• _Dataset extract_:
▬▬▬▬▬▬

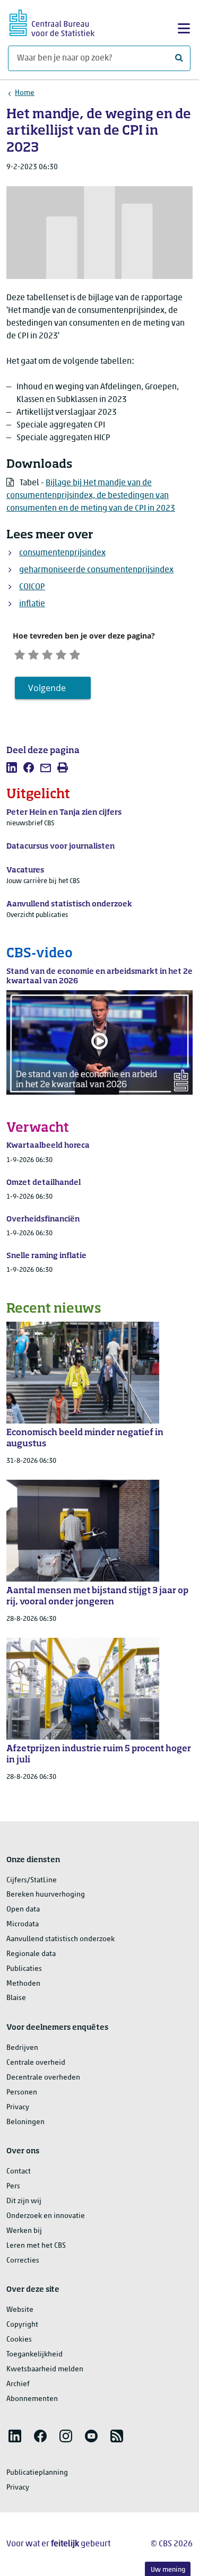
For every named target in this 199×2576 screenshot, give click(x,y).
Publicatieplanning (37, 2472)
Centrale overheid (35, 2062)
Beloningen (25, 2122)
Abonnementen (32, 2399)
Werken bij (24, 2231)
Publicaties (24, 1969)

▬▬▬▬▬▬

• _Problem statement_: Write out each line exactly, starting with the line that contains "Centrale overheid (35, 2062)" and stopping after the last line of the data.

• _Finished exercise_:
Centrale overheid (35, 2062)
Beloningen (25, 2122)
Abonnementen (32, 2399)
Werken bij (24, 2231)
Publicaties (24, 1969)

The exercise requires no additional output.